Sporting a t-shirt from Austin’s own Mean-Eyed Cat, Matthew McConaughey completed a Texan rite of passage on the season premiere episode of Diners, Drive-Ins and Dives when he tried King Ranch casserole for the first time.

The actor drove his 1981 Chevy Camaro Z28 to his meeting with Food Network’s Guy Fieri at the Monument Cafe in Georgetown. The host, who drives a late-60s model Camaro, was smitten with McConaughy’s ride and teased viewers with the possibility of a classic car race. This gave McConaughey a chance to channel his inner Wooderson saying, “Blow the doors completely off Melba Toast,” a reference to the Chevy Chevelle his character drove in Dazed and Confused.

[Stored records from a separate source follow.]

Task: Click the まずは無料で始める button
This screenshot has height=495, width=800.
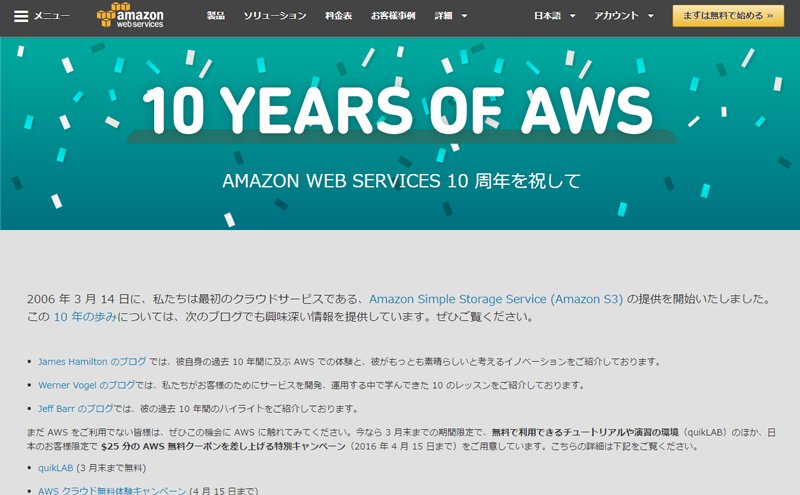Action: tap(728, 16)
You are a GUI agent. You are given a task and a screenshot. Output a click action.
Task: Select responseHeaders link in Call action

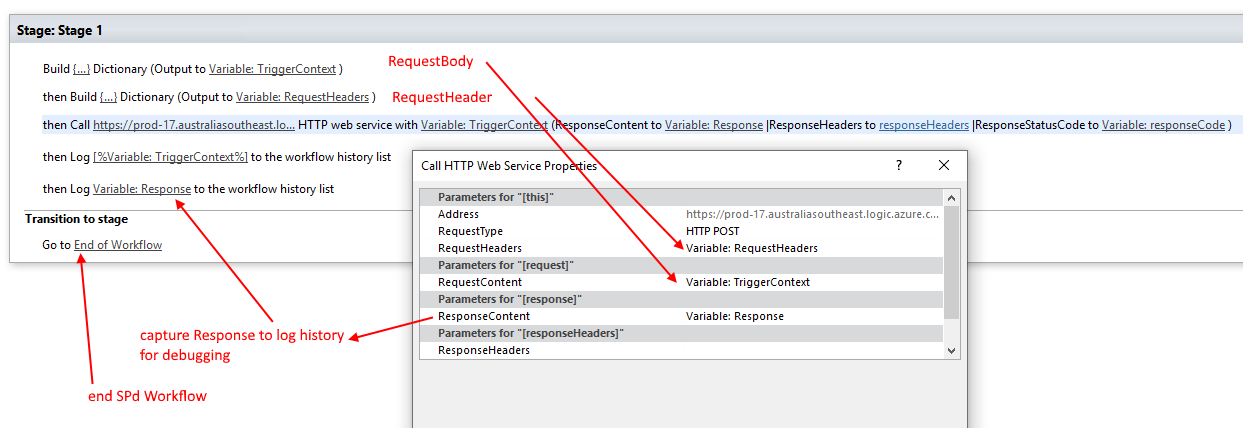tap(923, 125)
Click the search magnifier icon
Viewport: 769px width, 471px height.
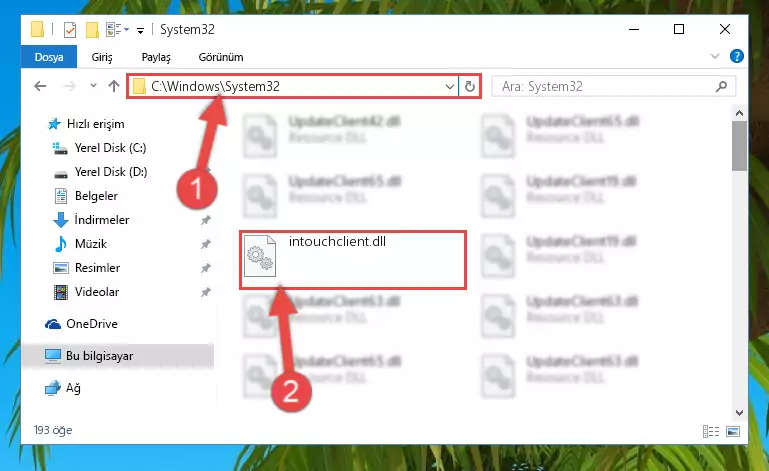(721, 86)
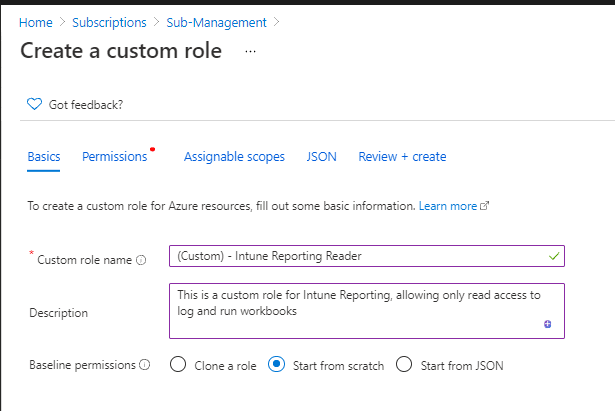
Task: Open Subscriptions breadcrumb link
Action: point(109,23)
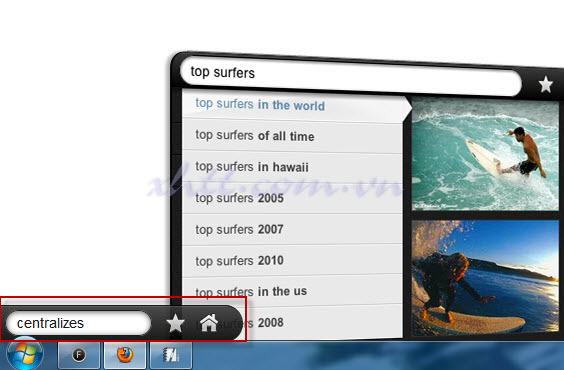The image size is (564, 370).
Task: Open the black F taskbar app
Action: 79,355
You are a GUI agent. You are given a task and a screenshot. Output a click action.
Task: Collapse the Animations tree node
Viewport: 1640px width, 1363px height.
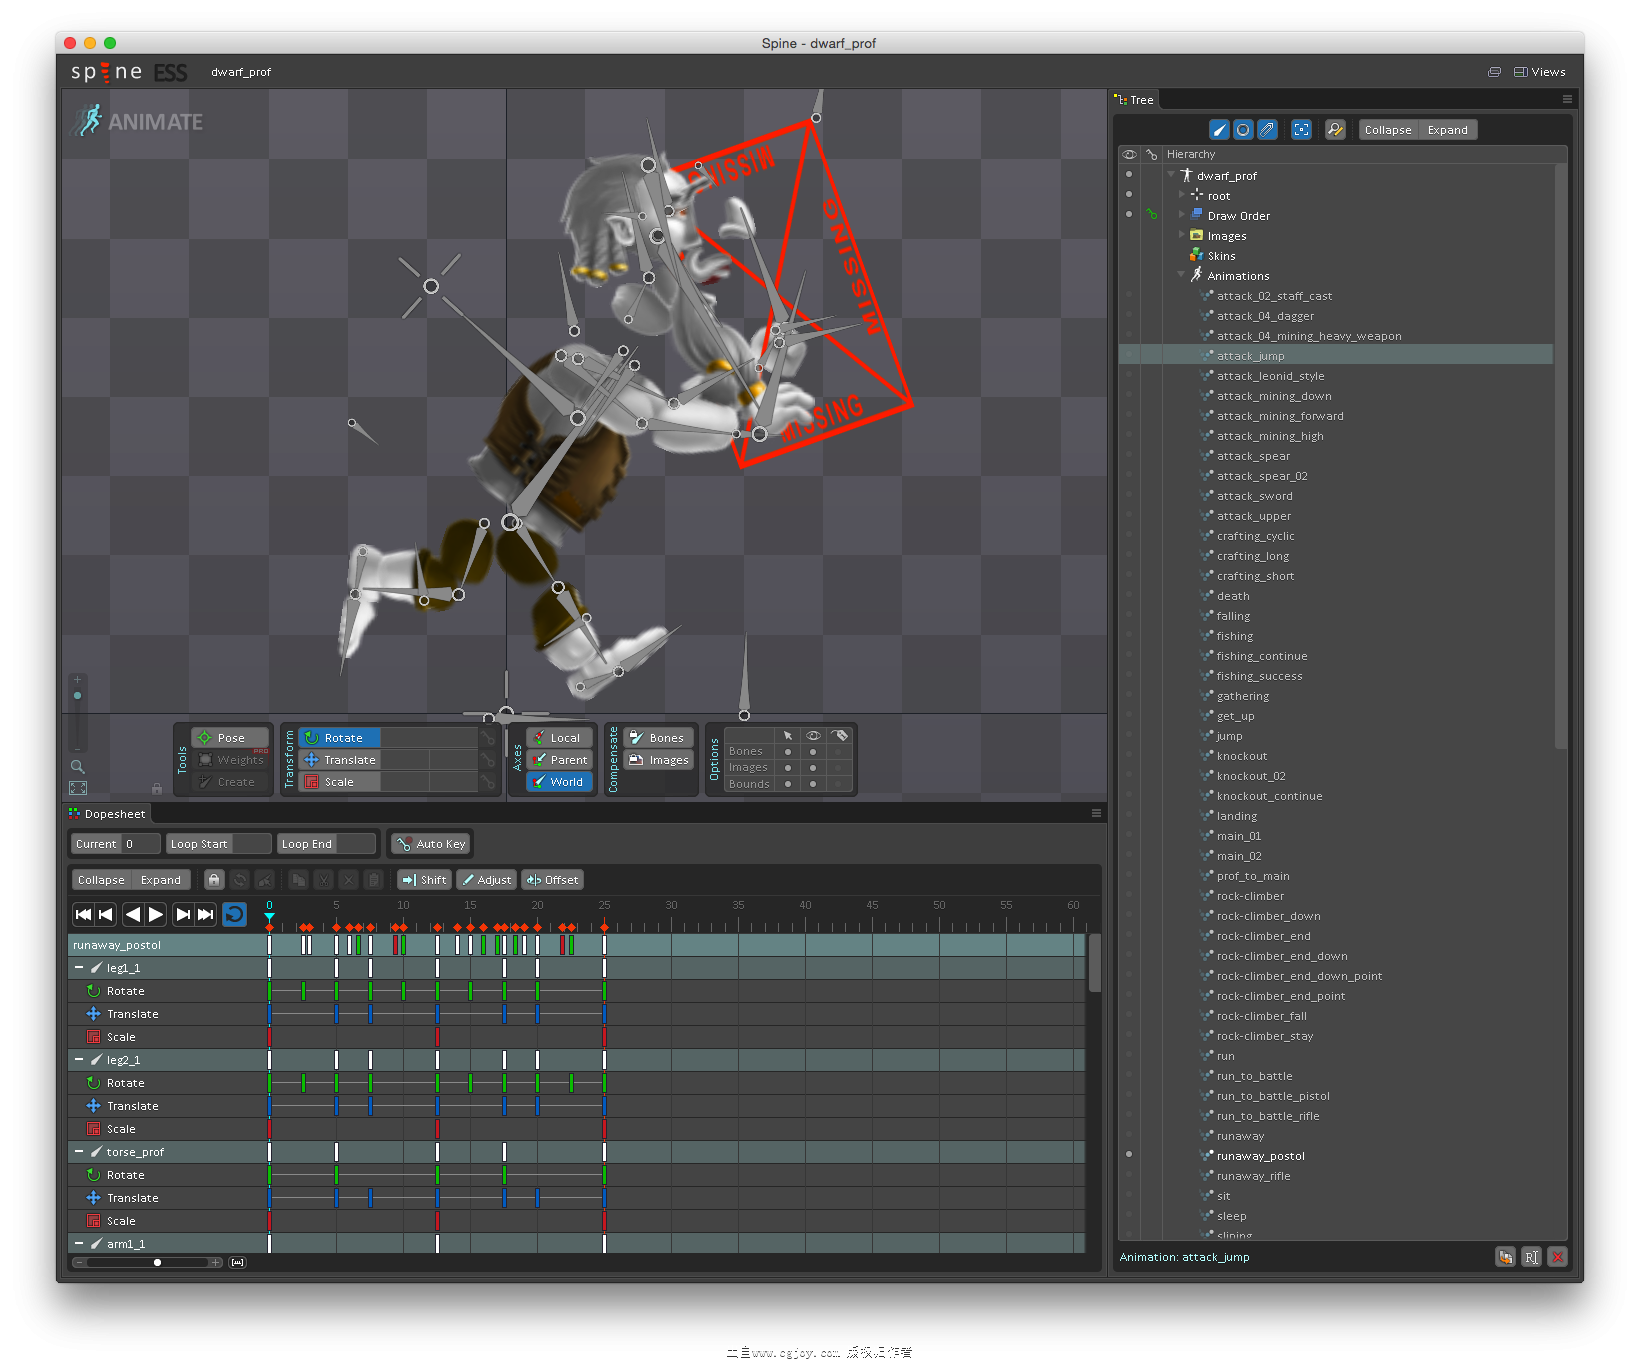click(x=1182, y=275)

In true Fieri style, the host provided emphatic, meticulous narration as Monument Cafe owner Rusty Winkstern prepared the native dish. McConaughey mostly hung back and watched patiently. Winkstern combined the ingredients for the roux–which included onions, bell peppers, “Cumino” (aka cumin), and Rotel tomatoes and green chili–as he explained that the dish was originally made “to feed the ranch hands down at the King Ranch in South Texas.” Winkstern then moved on to building the casserole, a term some of the diners and Fieri questioned.

“I don’t know if the word ‘casserole’ completely works.” Fieri said.

“Enchilada stack or something?” suggested Winkerstern.

“Caschilada,” McConaughey declared. A reasonable compromise for the Tex-Mex twist on a casserole.

The chef, raised on a farm in West New York, offered the only “Lone Star local” (as Fieri put it) on the screen a chance to add to his discussion on the fact that “everyone in Texas” has their own recipe for the dish. “Did you grow up on it?” Winkstern asked McConaughey.

“No, my mom was not a good cook,” he answered before looking into the camera and saying, “sorry Mom, you know you weren’t.”